■ ЗАДАНИЕ
Перескажите текст о Рудольфе фон Зеботтендорфе в трех предложениях.

====== ТЕКСТ ДОКУМЕНТА ======

Зеботтендорф, Рудольф фон

Поделись знанием:
Перейти к: навигация, поиск
Рудольф фон Зеботтендорф

Рудольф фон Зеботтендорф (нем. Rudolf von Sebottendorf; 9 ноября 1875, Хойерсверда — 8 мая 1945, Стамбул) — один из видных немецких оккультистов. Настоящее имя Адам Альфред Рудольф Глауэр (8 ноября 1875 — 8 мая 1945). Основатель Общества Туле, немецкой оккультной организации, из которой вышло много видных членов нацистской партии. Практиковал суфийские медитации, астрологию, нумерологию и алхимию.





Ранние годы

Родился в Хойерсверде, Саксония, Германия, в 1875 году в семье машиниста из Дрездена. Позднее заявлял, что был усыновлён семьёй Зеботтендорф и использовал эту фамилию и баронский титул в качестве псевдонима. В 1897—1900 годах работал техником в Египте. В 1901 году, после недолгой карьеры моряка торгового флота, осел в Турции, устроился работать инженером в крупном поместье и принял подданство Османской империи.

Выяснилось, что фон Зеботтендорф стал турецким подданным, был связан с известной сейчас суфийской традицией и являлся адептом тайных обрядов. Неудивительно, что общество Туле и партия нацистов имели мистический уклон. Также считается, что настоящее имя фон Зеботтендорфа было Адам Альфред Рудольф Глауэр и что он был задействован в баварской антикоммунистической борьбе. Также он являлся франкмасоном и перед Первой мировой совершил несколько поездок на Ближний Восток, где принимал участие в совершении загадочных обрядов.

Глауэр начал интересоваться масонством и теософией. Также он открыл для себя нумерологию, каббалу и суфизм, особенно течение суфизма, представленное орденом бекташей. Возможно, он принял ислам, хотя в его полуавтобиографических произведениях этот вопрос не слишком освещён. Кроме того, надо заметить, что в то время многие ордена бекташей были тесно связаны с группами дёнме, последователями Шабтая Цви. Примерно к 1912 году он уверился, что обрёл «ключ к духовному осознанию», позднее описываемый исследователями как «комплекс нумерологических медитативных упражнений, несущих на себе печать суфизма и масонства».[1]

Во время Балканской войны 1912—1913 годов он был непосредственно связан с руководством турецкого общества Красного полумесяца и избран магистром ордена Розового венка (Розенкранц). Всё это происходило на пике славы розенкрейцеров в Европе, а, как считают некоторые, розенкрейцеры обладали «большим могуществом в западном мире, чем любые видимые правительства».

====== ПРЕДОСТАВЛЕННЫЕ СТРОКИ ======

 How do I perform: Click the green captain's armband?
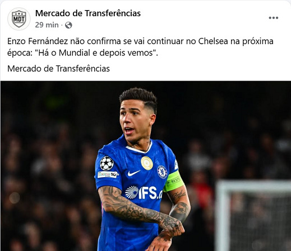pyautogui.click(x=174, y=182)
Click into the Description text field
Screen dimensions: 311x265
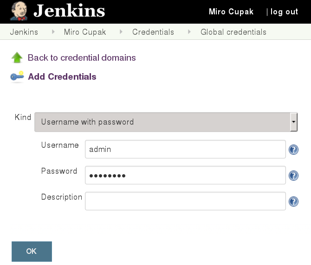[x=185, y=202]
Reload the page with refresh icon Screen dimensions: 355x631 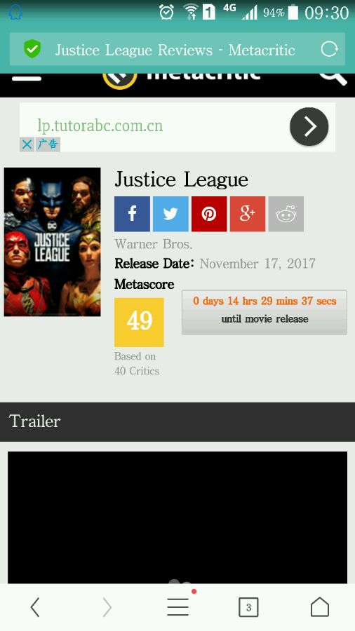tap(329, 50)
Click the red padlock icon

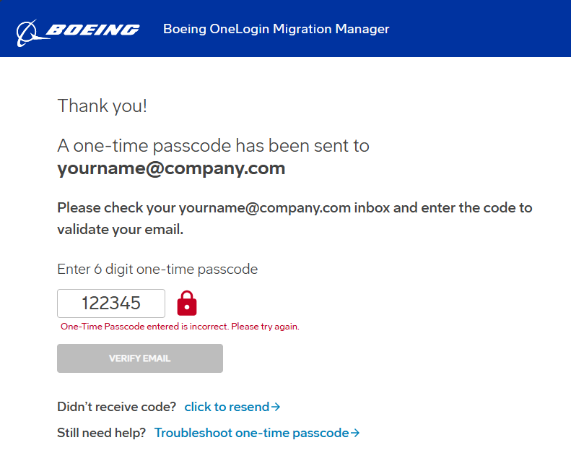tap(187, 303)
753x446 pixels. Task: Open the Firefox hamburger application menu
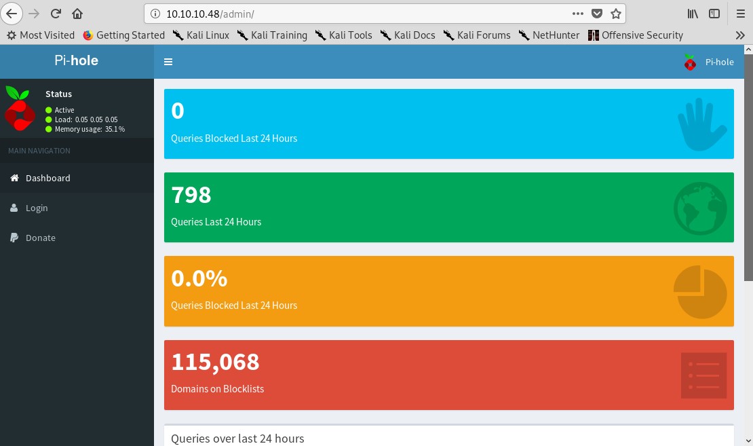[741, 14]
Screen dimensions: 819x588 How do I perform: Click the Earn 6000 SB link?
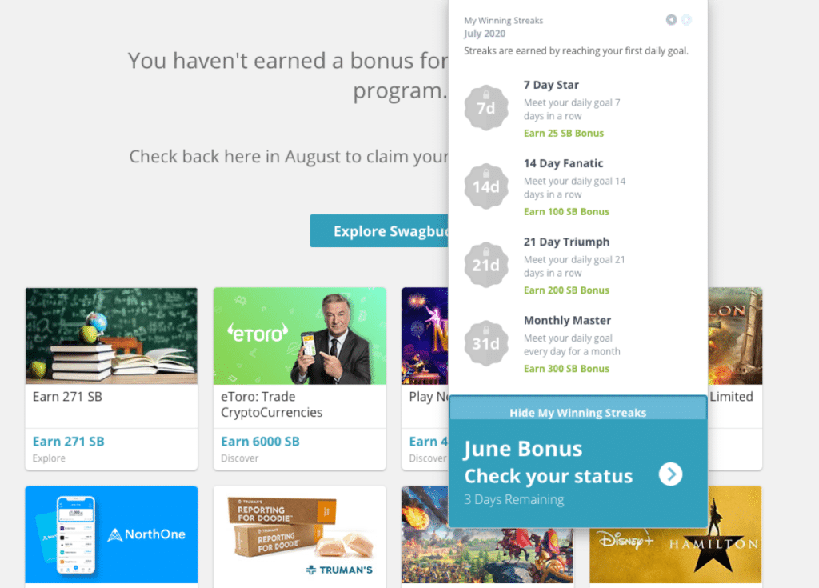(260, 442)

======

■ ОТВЕТ
Рудольф фон Зеботтендорф (настоящее имя Адам Альфред Рудольф Глауэр) был одним из видных немецких оккультистов и основал Общество Туле, из которого вышло много видных членов нацистской партии. Сын машиниста, он работал техником в Египте, затем недолго служил моряком торгового флота, а потом осел в Турции и принял подданство Османской империи. Он увлекался масонством, теософией, нумерологией, каббалой и суфизмом, а во время Балканской войны был связан с руководством турецкого общества Красного полумесяца и был избран магистром ордена Розового венка.